Maybe he was making a mistake.
But he had promised Violet he would do this. She seemed so sure. And then there was the look that had crawled across Noah’s face after his slip, after he’d said the words, mum and dad. He did want parents in his life. He had never been able to have faith in anything like that. And what if Violet was right, and a mistake had been made? They’d been thinking of Noah’s parents as having mistreated and abandoned him, but Noah had been such a little boy when all that had happened. What if they had simply lost him?
What if they loved him and wanted him back?
“Berney is the name,” he told his friends. “Noah Berney. That’s the boy. He’s ten years old. He would have gone missing from his family a few years ago. But we should be discreet about this. I would prefer it if they didn’t know we had been looking for them until we find them and discover a few things about them. What kind of people they are, how they came to lose their son—things of that nature.”
“You don’t know what separated them?” Gabriel asked.
“Not for certain.”
“Do you know anything about them? Could the boy provide their names, or tell us where they lived or what they did for work?”
“He hasn’t been able to so far,” Jonathan said. “Any time the subject is raised, he simply stops talking, as though it’s deeply uncomfortable for him—which I believe it is. I think I would feel the same way in his shoes.”
His friends looked at one another again, and then back at him.
An unpleasant feeling crawled down Jonathan’s spine. “What?” he asked.
“You’re worried that the boy’s parents might be like your father?” Nathaniel asked quietly.
This was what they had both thought of at the same moment?

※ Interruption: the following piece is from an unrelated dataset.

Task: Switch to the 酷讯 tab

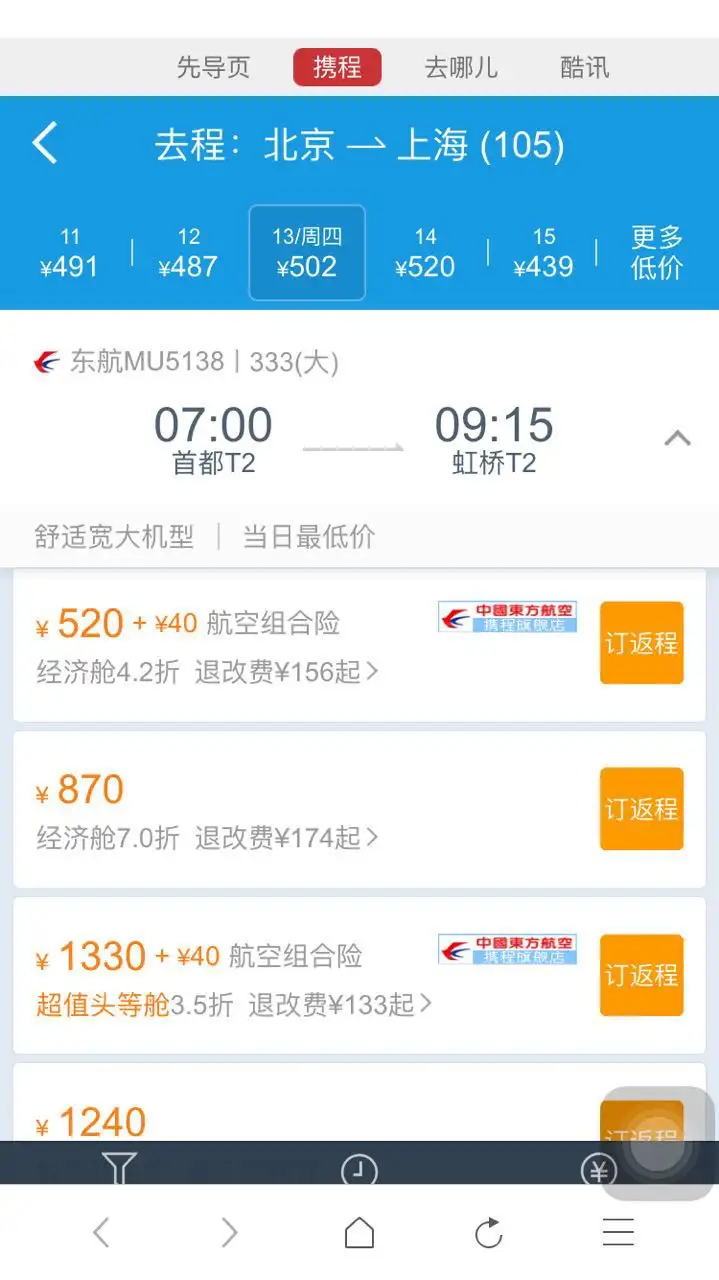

Jonathan scowled. “I don’t know what they’re like,” he said. “That is what worries me. I highly doubt they have expectations that he will take over a dukedom and produce an heir, so how like my father could they possibly be?”
“But you understand what Nathaniel is getting at,” Gabriel pressed. “He means to say that there might be a selfishness in the boy’s parents. A heartlessness. That they might be interested in their own motives and gain more than in what they can offer to him—isn’t that the concern?”